The quake was located about 60 miles northwest of the city of Chengdu, in Sichuan province and an AP story indicates that 80 percent of the buildings had collapsed in Beichuan county. The city of Chengdu alone has a population of 10 million, larger that that of New York City. In 1976, China’s most deadliest earthquake in modern history killed 240,000 people.

In addition to the tragic loss of life and human injury, the overall disruption and impacts to industry supply chains will most likely present itself over the coming days and weeks.  There are already reports of a chemical plant collapse in Shifang city, sending more than 80 tons of toxic liquid ammonia leaking from that site. Power, water, telecommunications and other utilities within the quake area have all been temporarily disrupted.

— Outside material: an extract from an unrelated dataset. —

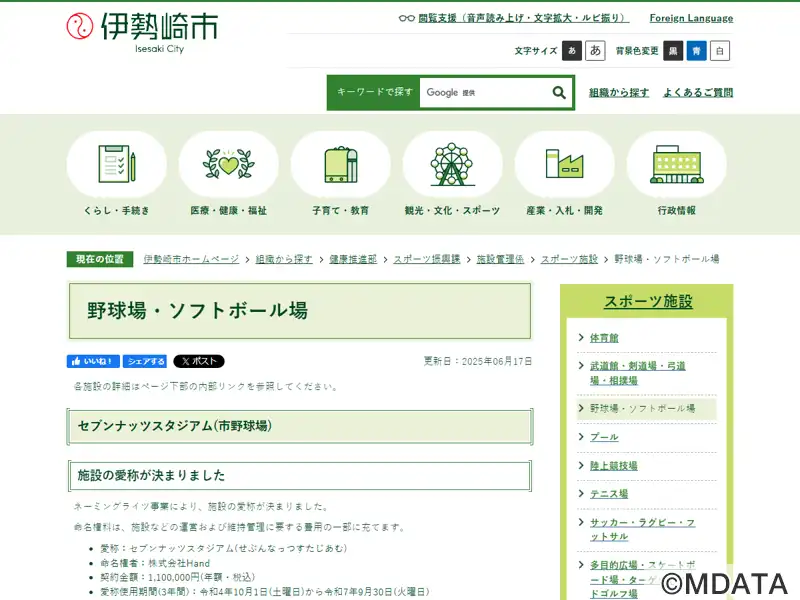Screen dimensions: 800x600
Task: Open the Foreign Language link
Action: (691, 18)
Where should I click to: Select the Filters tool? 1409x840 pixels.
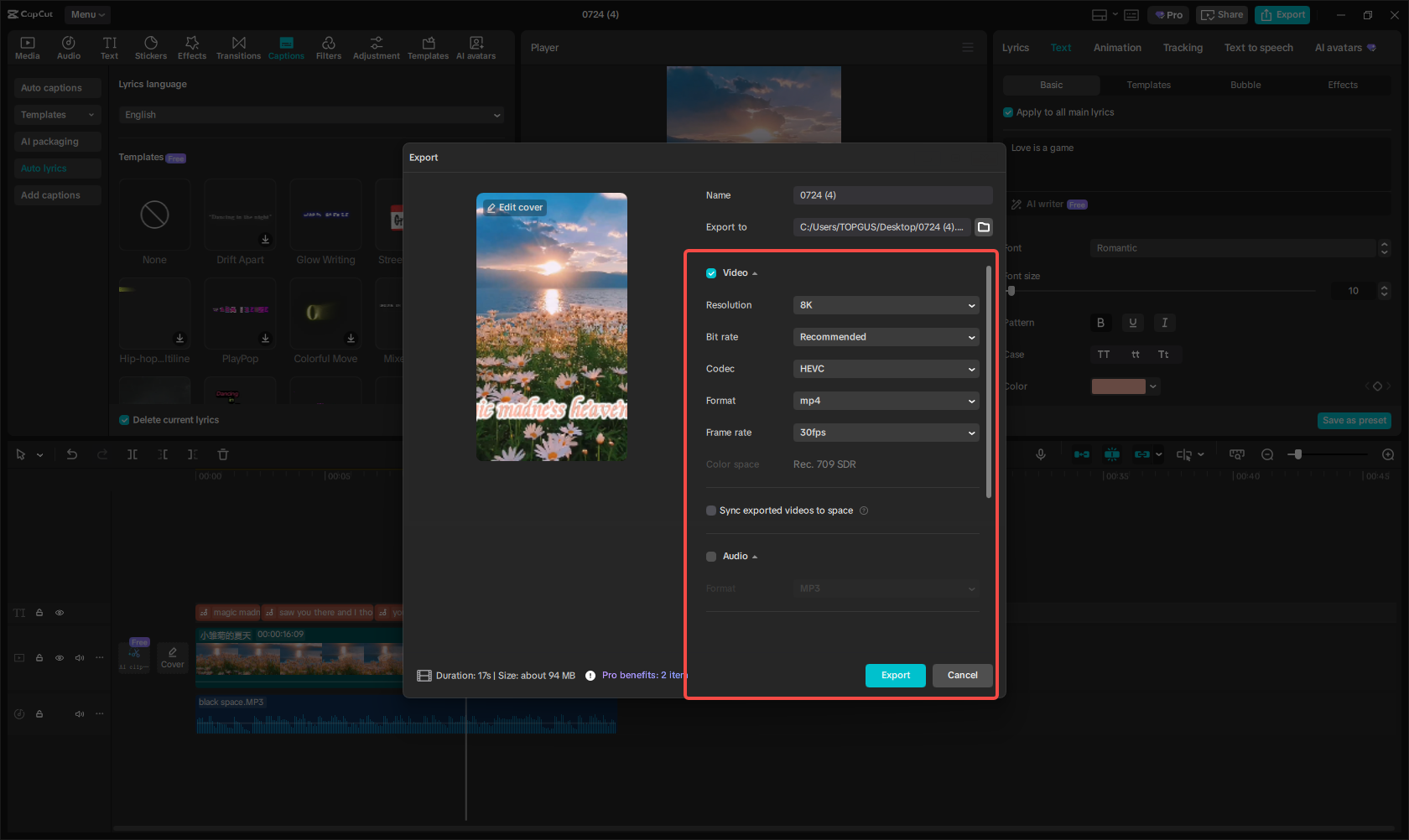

Sichuan province and the area of Chengdu provide an important industrial base for China. While the area accounts for only 3.9 percent of the country’s overall GDP, it is a growing area, with aerospace, aluminum, chemicals, cutting tools, fertilizer, machinery and metallurgy presence. This area also provides a growing high technology manufacturing and semiconductor packaging area, offering high tech manufacturers a lower-cost alternative to the Shanghai coastal region. Intel has constructed a large semiconductor packaging facility, and Motorola is in this area as well.

In transportation, Chengdu serves a major rail hub with links to 12 major cities including Beijing and Shanghai. According to a report by the Xinhua news agency, China’s Ministry of Railways reported that 31 passenger trains and 149 cargo trains had been stopped because railway bridges or rail beds had been damaged or destroyed.

Stories of natural disaster for the Southeast Asia region continue at an unprecedented rate.  There were major snowstorms in China in January and February, the tragic cyclone that struck the country of Myanmar with 32,000 deaths reported thus far, and now this earthquake in China.  The overall impact to China’s and certain industry supply chains from this latest tragedy bears close scrutiny as to any effects on today’s just-in-time and lean focused supply chains.